El cuento por su autor

Este cuento se me ocurrió una noche a fines del mes de julio. Al rato de dormirme, me despertó el castañeteo de mis dientes. No me di cuenta de entrada de que eran mis piezas dentales las que me desvelaban porque sólo tenía conciencia del frío siberiano. Mi cuarto, grande y en un piso alto, recibe las inclemencias del tiempo de manera directamente proporcional a como sufre mi cara la prepotencia del Tiempo. Tengo que llamar a Mingo, pensé una madrugada, pero enseguida deseché la idea y agregué cobijas a mi cama. Llegué a tener ocho, lo que implicaba una grúa para hacer la cama cada mañana. Pedí prestado un “caloventor” (palabra de la que no me hago responsable); no  sirvió. Después de pasar dos semanas con fiebre y a puro estornudo en casa de una amiga, añoraba volver a casa y volví a pensar: Mingo.

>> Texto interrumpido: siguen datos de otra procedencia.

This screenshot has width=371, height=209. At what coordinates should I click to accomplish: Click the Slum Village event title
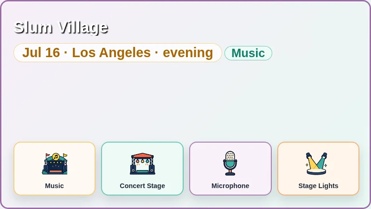(61, 27)
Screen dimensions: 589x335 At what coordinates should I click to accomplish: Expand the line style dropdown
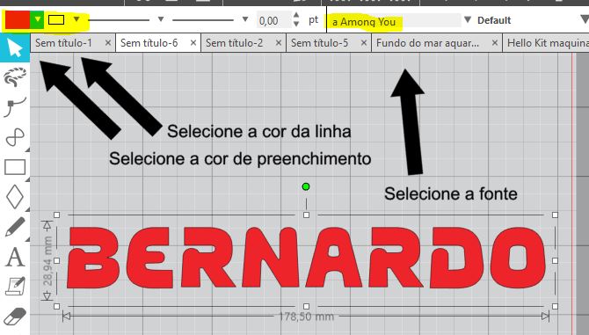(x=160, y=19)
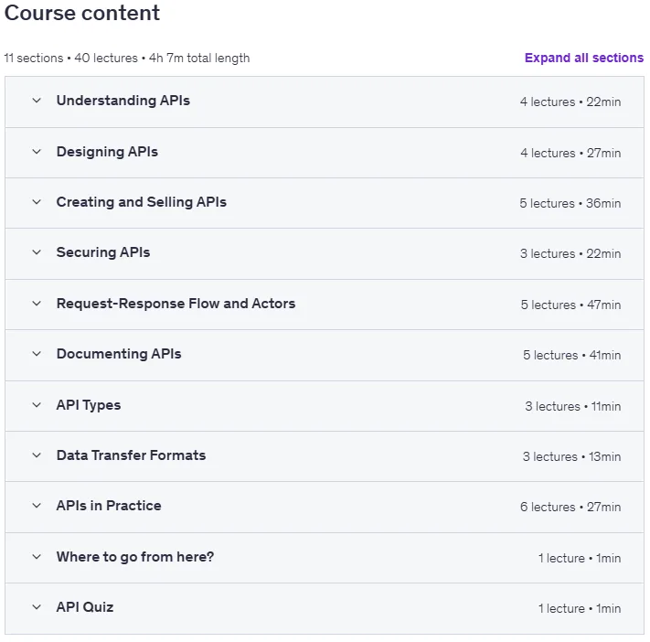Click the API Quiz section title
Image resolution: width=650 pixels, height=642 pixels.
pyautogui.click(x=85, y=607)
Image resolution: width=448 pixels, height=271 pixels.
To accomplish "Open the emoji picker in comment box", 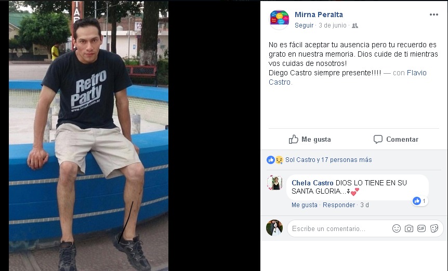I will [x=396, y=228].
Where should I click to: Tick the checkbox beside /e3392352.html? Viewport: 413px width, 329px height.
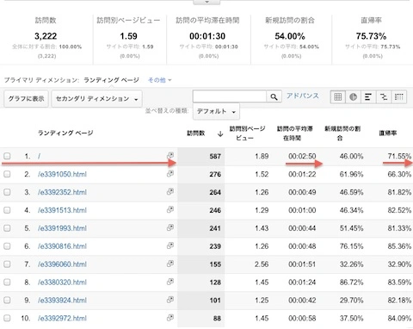pos(7,192)
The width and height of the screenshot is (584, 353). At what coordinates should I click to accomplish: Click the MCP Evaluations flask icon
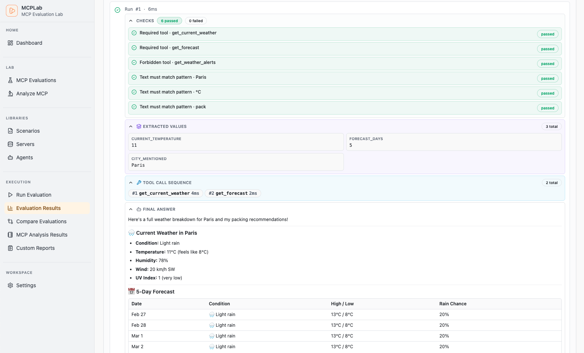10,80
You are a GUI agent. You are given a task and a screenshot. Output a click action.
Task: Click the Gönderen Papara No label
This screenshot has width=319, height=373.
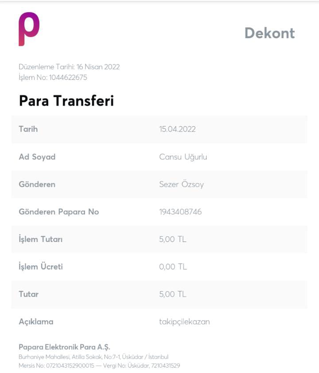click(x=59, y=212)
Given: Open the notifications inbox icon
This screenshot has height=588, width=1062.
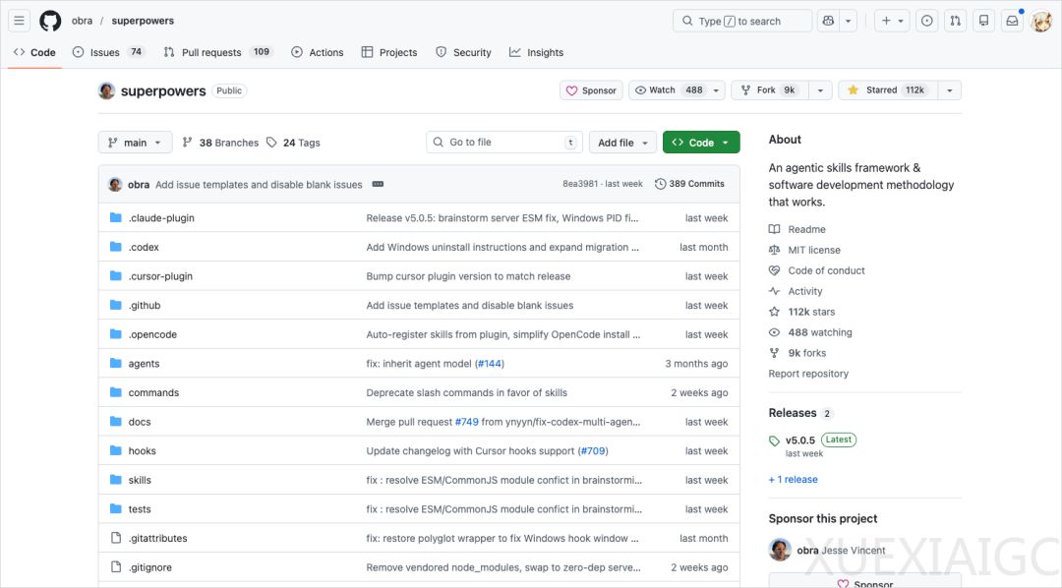Looking at the screenshot, I should [1011, 21].
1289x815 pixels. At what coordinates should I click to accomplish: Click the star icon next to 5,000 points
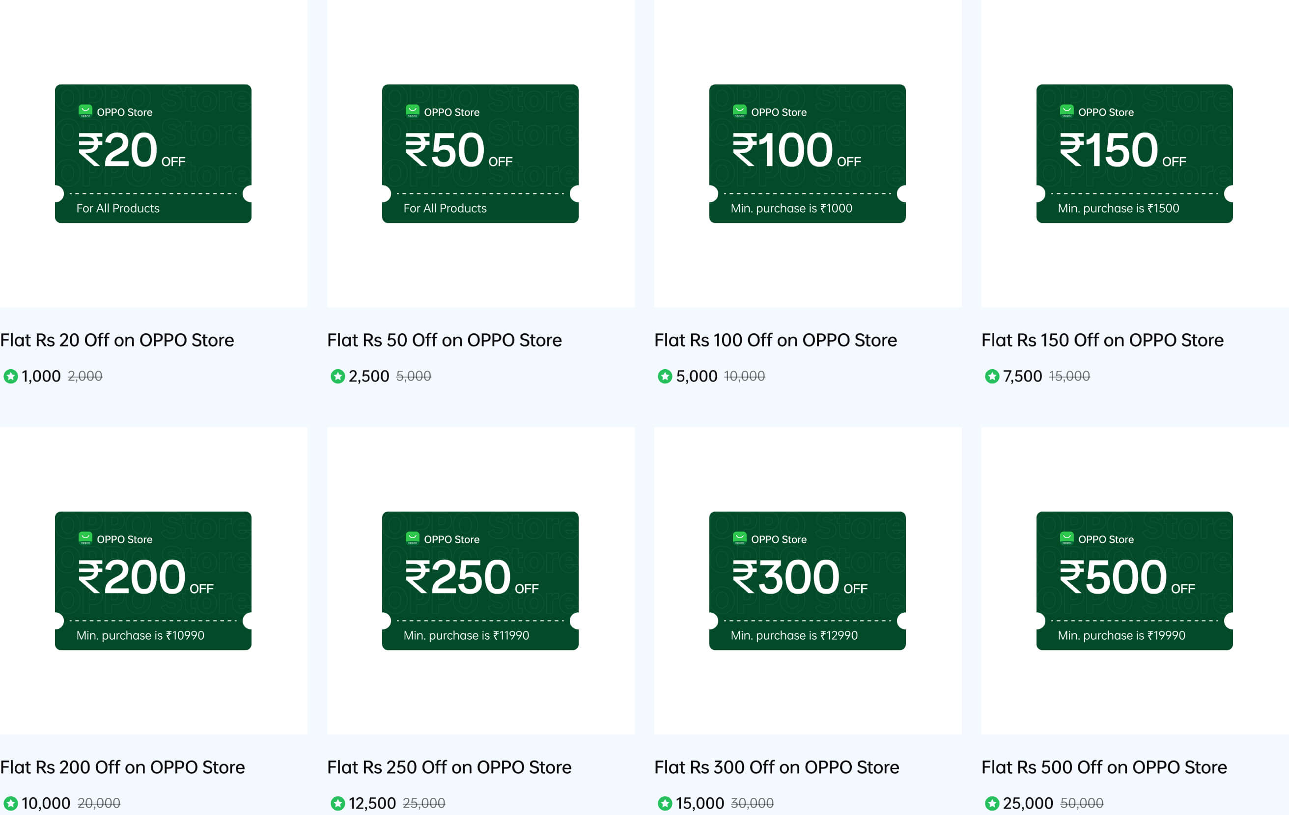pyautogui.click(x=665, y=376)
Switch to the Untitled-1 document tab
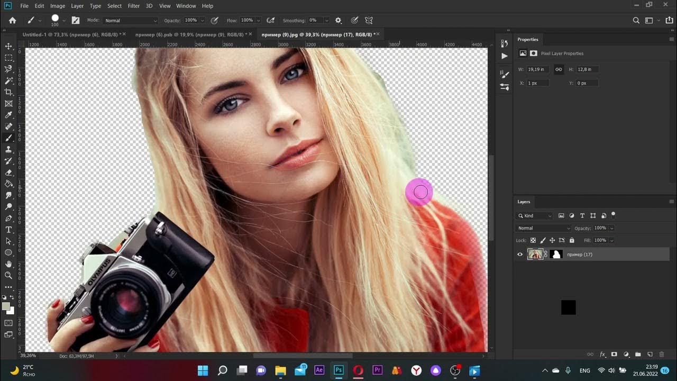 coord(71,34)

Es raro que un cuento surgido del sufrimiento y la depresión haya hecho reír a mis compañeros del taller de escritura al que asisto (o en realidad soy asistida). Pero así fue. También es extraño que la felicidad ande a veces tan escondida, aunque para entender esto no hay más remedio que leer el cuento.


Mingo, Miami y yo

Por Mercedes Solá

Marcos Zimmermann

 

Mi yo profundo me decía que llamar a Mingo entrañaba un peligro: tenía un vago recuerdo de haberme arrepentido unos años antes, pero la memoria es una hija de puta y se venía el frío.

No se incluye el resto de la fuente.